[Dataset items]
--------------------

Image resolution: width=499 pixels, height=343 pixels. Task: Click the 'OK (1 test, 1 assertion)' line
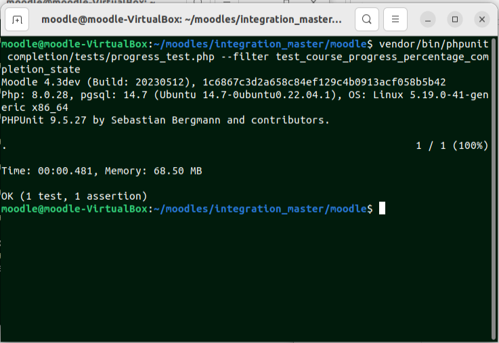coord(74,196)
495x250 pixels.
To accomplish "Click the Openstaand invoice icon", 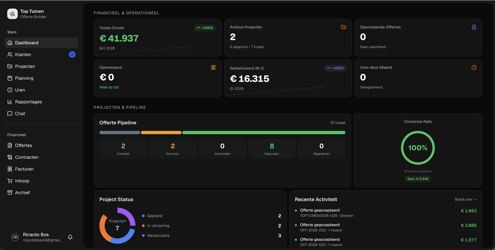I will point(213,68).
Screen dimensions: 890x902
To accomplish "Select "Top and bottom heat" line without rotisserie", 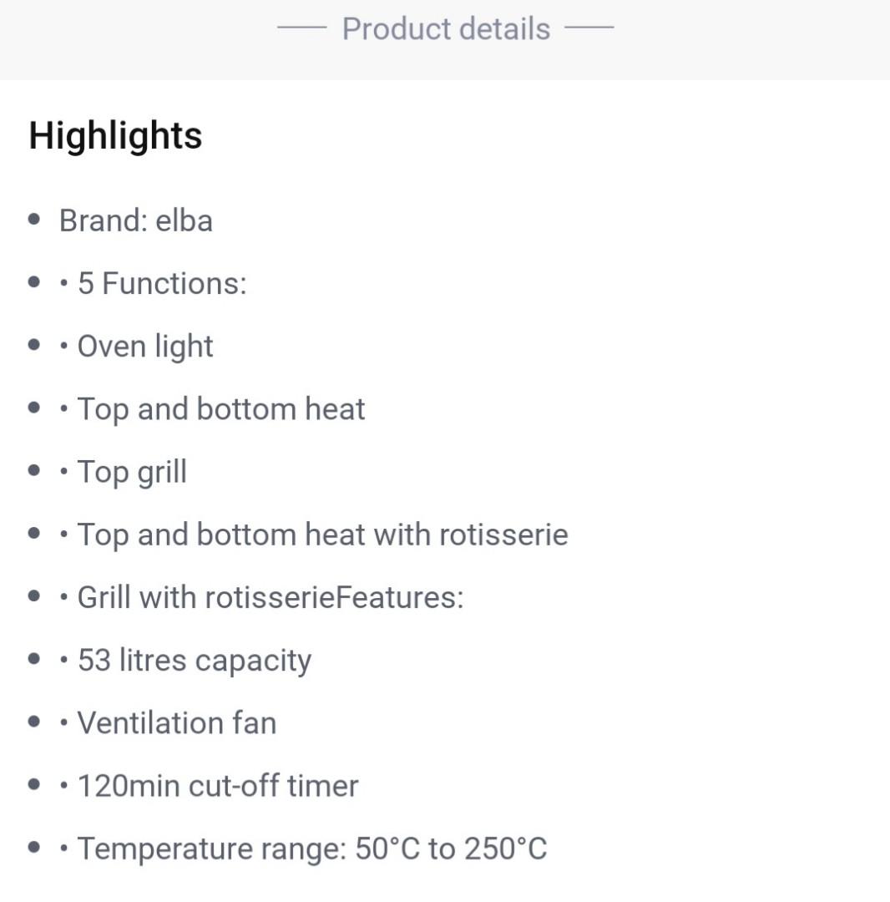I will 221,409.
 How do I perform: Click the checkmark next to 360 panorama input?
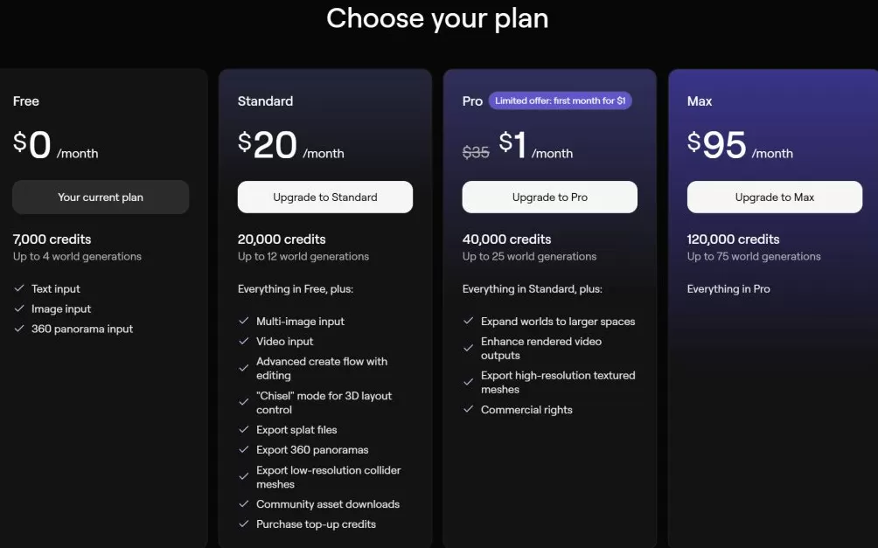(x=19, y=329)
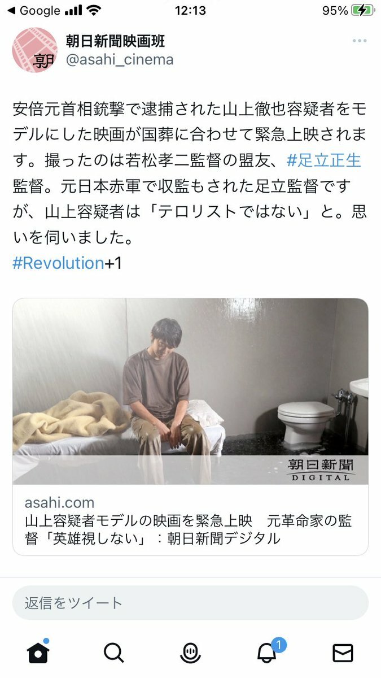The image size is (381, 678).
Task: Open the 朝日新聞映画班 account name
Action: coord(116,41)
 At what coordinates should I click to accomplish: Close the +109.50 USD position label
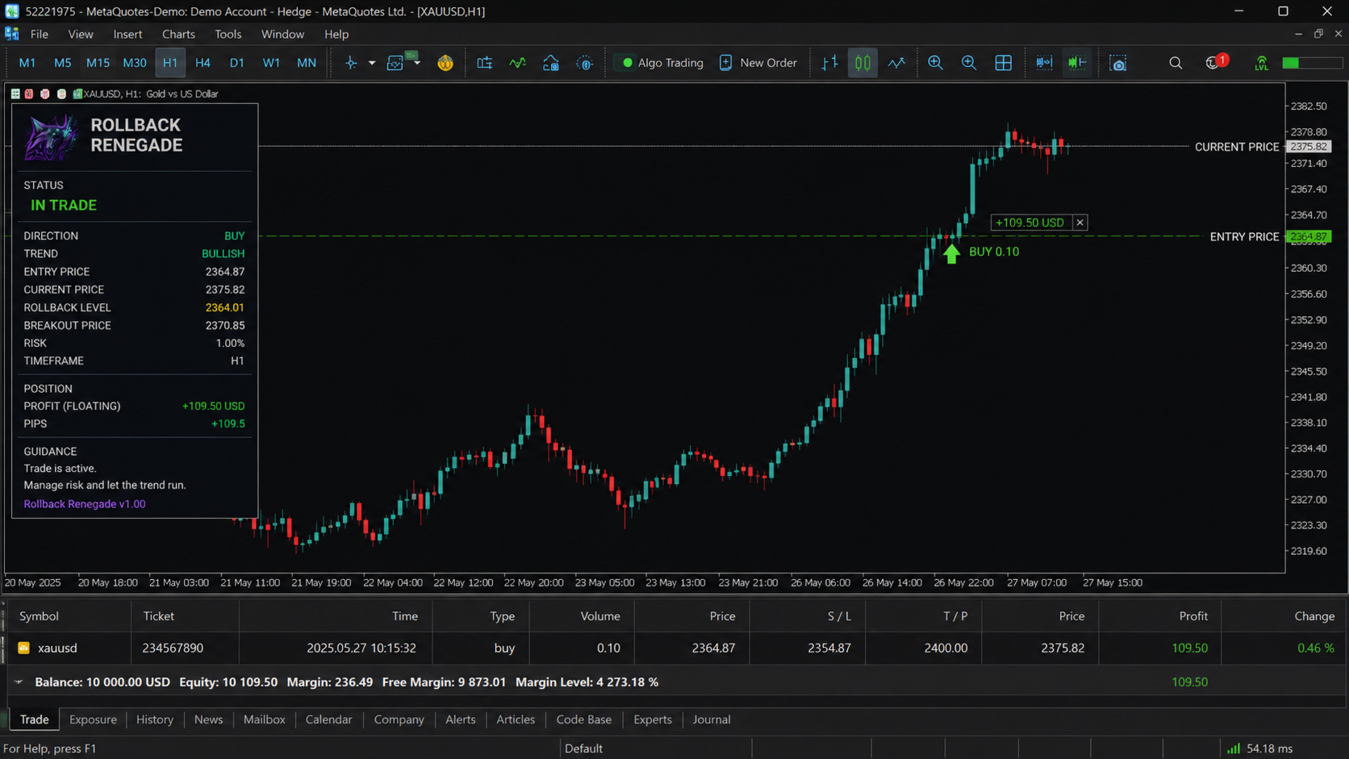coord(1080,223)
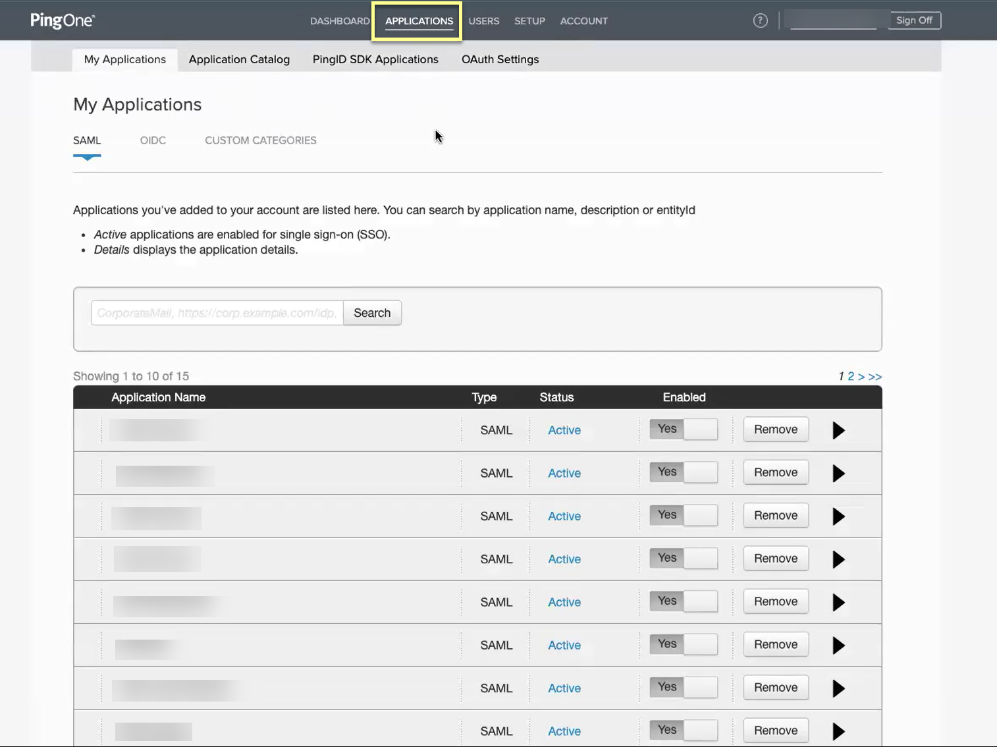Toggle Enabled switch in seventh application row
The width and height of the screenshot is (997, 747).
(x=683, y=687)

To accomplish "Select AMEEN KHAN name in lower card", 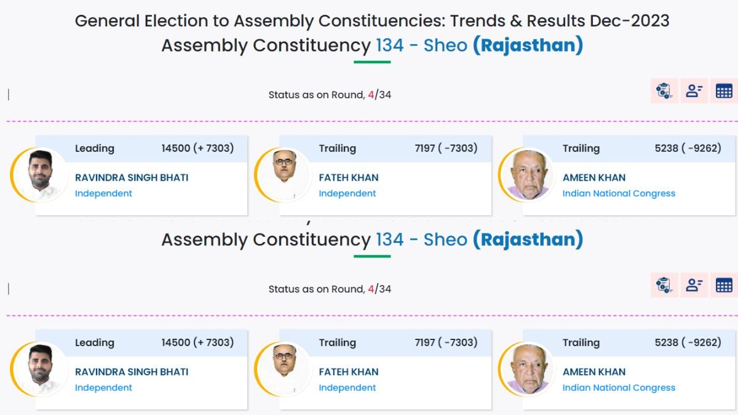I will pos(593,372).
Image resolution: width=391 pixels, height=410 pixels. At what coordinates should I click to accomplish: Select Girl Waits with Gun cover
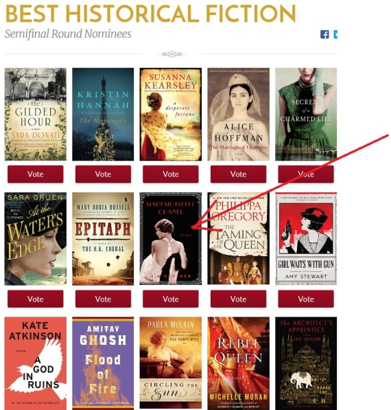pos(306,238)
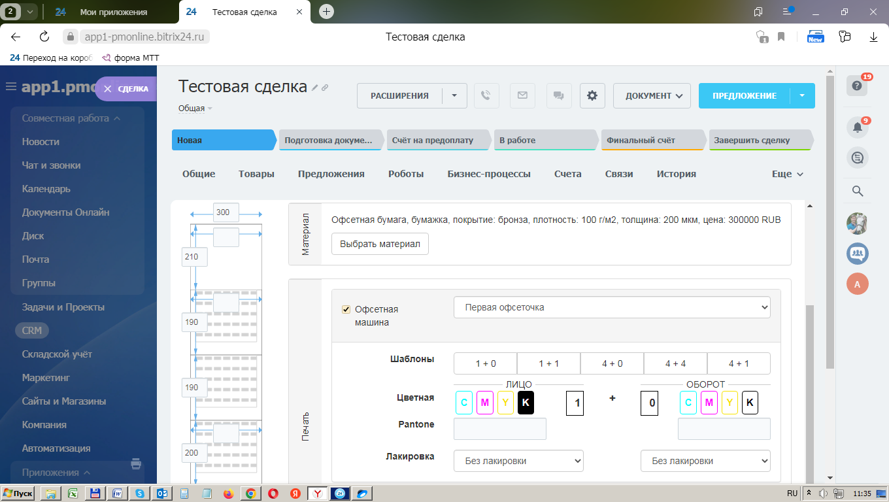Open the Первая офсеточка machine dropdown
The width and height of the screenshot is (889, 502).
click(x=612, y=307)
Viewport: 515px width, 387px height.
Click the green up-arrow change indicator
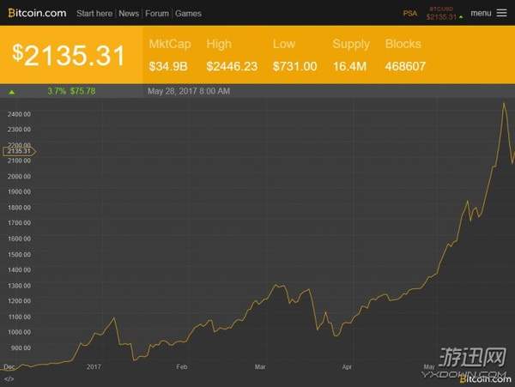click(x=12, y=90)
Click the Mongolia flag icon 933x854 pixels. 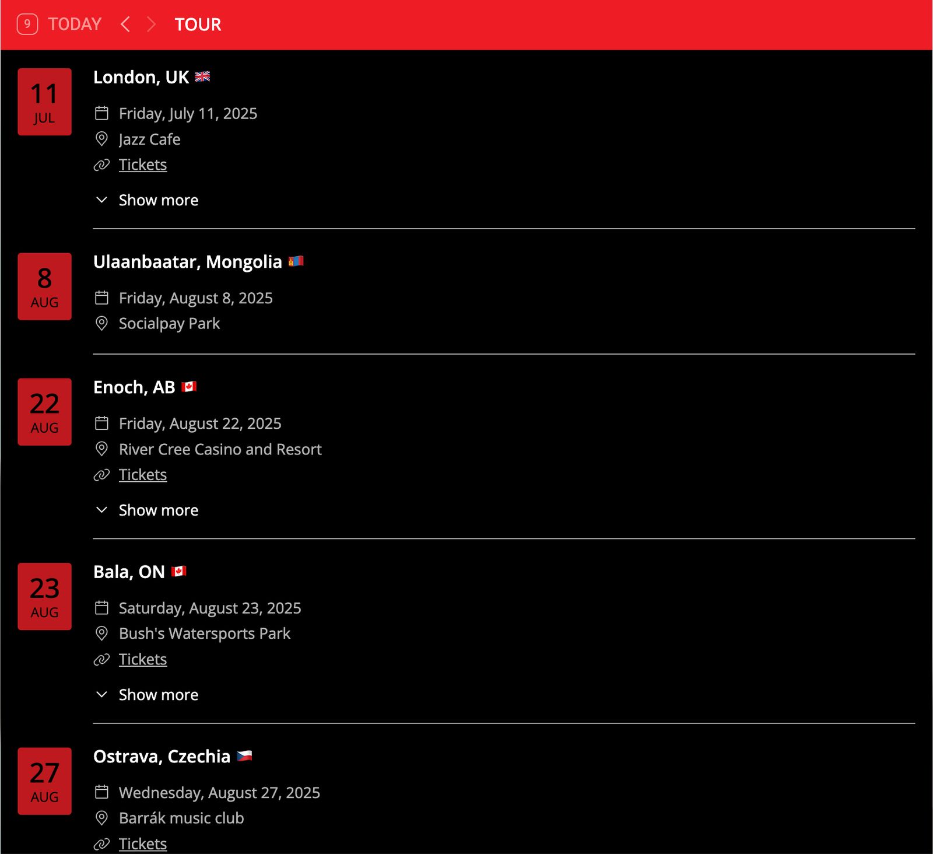click(x=296, y=261)
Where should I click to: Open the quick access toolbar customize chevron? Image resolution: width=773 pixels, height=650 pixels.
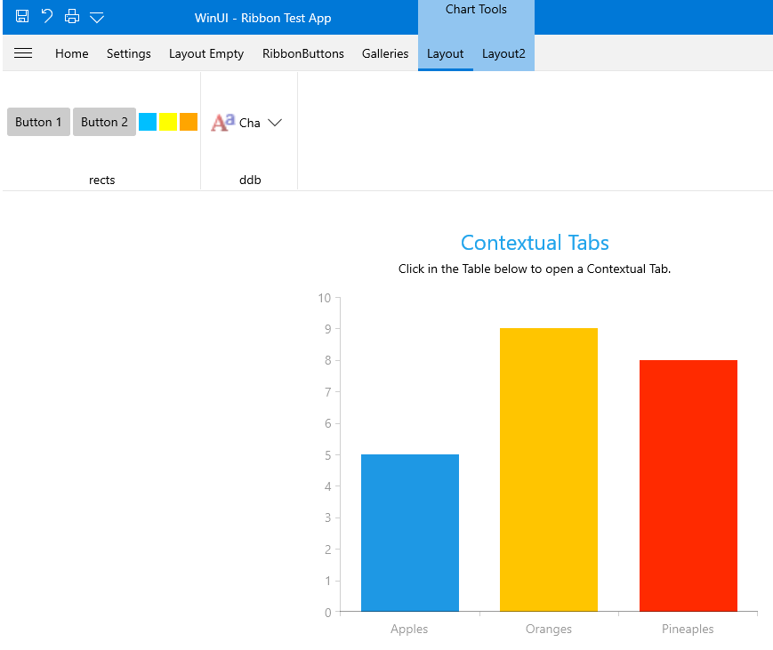97,17
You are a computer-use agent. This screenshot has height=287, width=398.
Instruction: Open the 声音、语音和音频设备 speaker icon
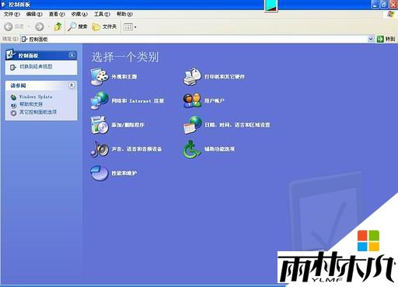pos(99,149)
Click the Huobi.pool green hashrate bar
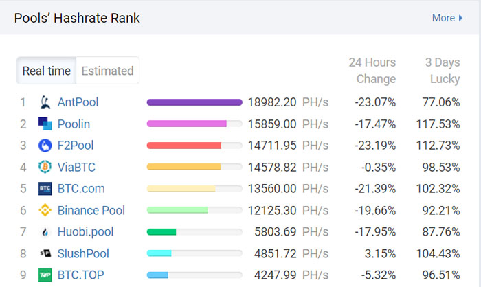This screenshot has height=287, width=481. (161, 232)
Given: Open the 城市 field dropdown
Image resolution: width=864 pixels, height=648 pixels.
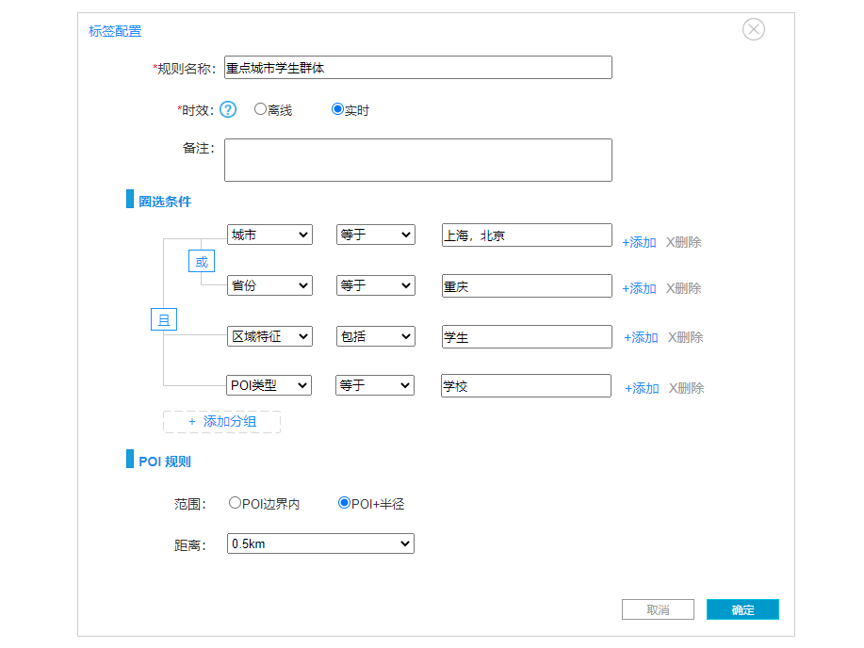Looking at the screenshot, I should 269,235.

--------------------

→ **Your assignment**: Starting at the line that contains "Image resolution: width=864", retype each line through the end of the data exactly, and leave out every picture.

→ **Answer section**:
Image resolution: width=864 pixels, height=648 pixels.
Looking at the screenshot, I should 269,235.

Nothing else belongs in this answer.